All of these short films are so special in their own way. Each of these films are different in their own way like genre, execution, and story. All of these films are movies that you all should keep an eye out for once they are publicly released. Once again, thank you to Nashville Film Festival for giving us this opportunity and here is to more festival coverage to come!
Luis and Raul are all wrapped up with their coverage of Nashville Film Festival. They get together to discuss what they watched and how it went at their first film festival. What was their top 5 they watched? What could have been improved? How tired are they? Find out on this episode!
The Good Traitor is an interesting look into the life of Henrik Kauffmann that falls apart because of its uneven storytelling choices.
I adore my historical dramas especially as someone who is a major history buff, I can thank my brother for teaching me that. This film caught my eye because this was always something about World War II that interested me. I never thought that I would see a biopic on Henrik Kauffmann ever be made. Also, it was being presented in conjecture with the upcoming Nashville Jewish Film Festival which caught my eye while watching the introduction before the film. This was my last film of the festival but I did not want to end my coverage on such a negative note so I still have much to discuss.
The film is directed by Christina Rosendahl and written by her along with Kristian Bang Foss and Dunja Gry Jensen. The film stars Ulrich Thomsen, Denise Gough, Mikkel Boe Følsgaard, and Zoë Tapper. The Good Traitor looks at the life of Henrik Kauffmann who was the Danish ambassador to Washington DC during the beginning of the second world war. Kauffmann helped to sign the United States’ acquisition of Greenland in order to help his country of Denmark. Sadly, I cannot report back that The Good Traitor is anything other than a messy depiction of a flawed man.

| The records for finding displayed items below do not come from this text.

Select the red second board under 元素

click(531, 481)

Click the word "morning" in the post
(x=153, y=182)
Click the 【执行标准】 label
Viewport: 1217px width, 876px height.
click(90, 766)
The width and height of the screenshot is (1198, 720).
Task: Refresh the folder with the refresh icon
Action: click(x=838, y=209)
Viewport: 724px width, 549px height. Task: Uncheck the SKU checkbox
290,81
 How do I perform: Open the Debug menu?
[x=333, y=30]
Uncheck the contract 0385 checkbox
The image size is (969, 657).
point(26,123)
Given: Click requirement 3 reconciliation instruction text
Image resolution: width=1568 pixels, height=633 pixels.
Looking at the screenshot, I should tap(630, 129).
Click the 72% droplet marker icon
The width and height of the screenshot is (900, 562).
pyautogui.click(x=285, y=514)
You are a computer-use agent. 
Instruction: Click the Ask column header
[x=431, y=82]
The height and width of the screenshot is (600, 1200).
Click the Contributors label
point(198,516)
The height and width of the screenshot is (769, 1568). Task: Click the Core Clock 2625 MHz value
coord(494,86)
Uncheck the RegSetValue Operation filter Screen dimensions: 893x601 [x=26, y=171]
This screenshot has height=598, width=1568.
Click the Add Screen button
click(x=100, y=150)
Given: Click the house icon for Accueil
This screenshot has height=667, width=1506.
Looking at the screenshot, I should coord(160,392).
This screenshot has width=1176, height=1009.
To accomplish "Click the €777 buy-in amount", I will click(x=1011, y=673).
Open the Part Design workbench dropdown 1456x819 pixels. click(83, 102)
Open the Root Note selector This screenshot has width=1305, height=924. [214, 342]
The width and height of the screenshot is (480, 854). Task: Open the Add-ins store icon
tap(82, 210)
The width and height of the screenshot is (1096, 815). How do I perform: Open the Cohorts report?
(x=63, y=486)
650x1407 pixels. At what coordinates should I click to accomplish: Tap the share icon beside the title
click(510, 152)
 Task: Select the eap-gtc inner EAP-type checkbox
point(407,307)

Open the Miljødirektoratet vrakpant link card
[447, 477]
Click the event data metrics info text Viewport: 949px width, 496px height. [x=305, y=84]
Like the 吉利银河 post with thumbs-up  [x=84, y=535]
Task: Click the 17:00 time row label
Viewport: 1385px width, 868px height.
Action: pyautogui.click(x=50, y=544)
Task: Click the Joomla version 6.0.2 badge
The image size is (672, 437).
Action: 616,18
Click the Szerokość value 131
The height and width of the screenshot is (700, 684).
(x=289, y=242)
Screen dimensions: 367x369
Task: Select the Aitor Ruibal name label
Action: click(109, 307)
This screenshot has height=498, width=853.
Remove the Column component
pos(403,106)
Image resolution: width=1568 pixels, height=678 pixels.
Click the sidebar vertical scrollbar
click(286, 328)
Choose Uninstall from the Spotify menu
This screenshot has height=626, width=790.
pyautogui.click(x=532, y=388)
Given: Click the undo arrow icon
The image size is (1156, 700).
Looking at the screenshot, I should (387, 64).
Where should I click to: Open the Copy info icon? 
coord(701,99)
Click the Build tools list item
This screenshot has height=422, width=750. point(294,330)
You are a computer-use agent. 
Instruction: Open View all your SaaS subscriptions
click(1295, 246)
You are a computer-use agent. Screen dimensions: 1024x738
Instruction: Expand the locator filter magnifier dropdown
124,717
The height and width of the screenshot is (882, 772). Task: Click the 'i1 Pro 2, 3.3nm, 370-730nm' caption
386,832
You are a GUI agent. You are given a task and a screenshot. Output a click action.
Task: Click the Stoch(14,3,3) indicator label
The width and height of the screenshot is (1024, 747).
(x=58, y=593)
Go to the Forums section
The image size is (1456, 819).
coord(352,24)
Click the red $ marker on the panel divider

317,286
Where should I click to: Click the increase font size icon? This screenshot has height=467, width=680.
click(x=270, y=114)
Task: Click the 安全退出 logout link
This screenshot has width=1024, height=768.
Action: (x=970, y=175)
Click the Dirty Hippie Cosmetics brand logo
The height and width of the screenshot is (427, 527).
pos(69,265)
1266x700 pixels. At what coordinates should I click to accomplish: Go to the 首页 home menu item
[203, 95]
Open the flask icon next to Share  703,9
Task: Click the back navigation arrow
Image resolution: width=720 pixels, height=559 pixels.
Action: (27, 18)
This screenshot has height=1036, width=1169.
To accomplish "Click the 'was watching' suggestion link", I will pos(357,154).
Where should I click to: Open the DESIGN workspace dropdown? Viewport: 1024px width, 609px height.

This film is beautifully shot by the cinematographer, Louise McLaughlin. I actually do like Ulrich Thomsen’s quiet and patient performance. My main gripes with this film comes from its very clunky script. The film tries to juggle his personal affairs in his family life while also trying to remind the viewer that the nation of Denmark is occupied by the Nazis. Every time we somewhat get to the interesting fluff of the film it gets interrupted by having to go back to the lackluster depiction of his tumultuous relationship with his wife, Charlotte. A clunky script followed by an uneven pace that makes having to get through this film difficult. I also just could not get behind some of the performances other than Thomsen in the film. I did find the set design and overall production design of the film to be exquisite. You could tell that the team was dedicated to portraying the time period in Denmark accurately. Even though, I did not think highly of this film, I do recommend people watch it as it is discussing an important part of world history that easily helped the US’s involvement in World War II.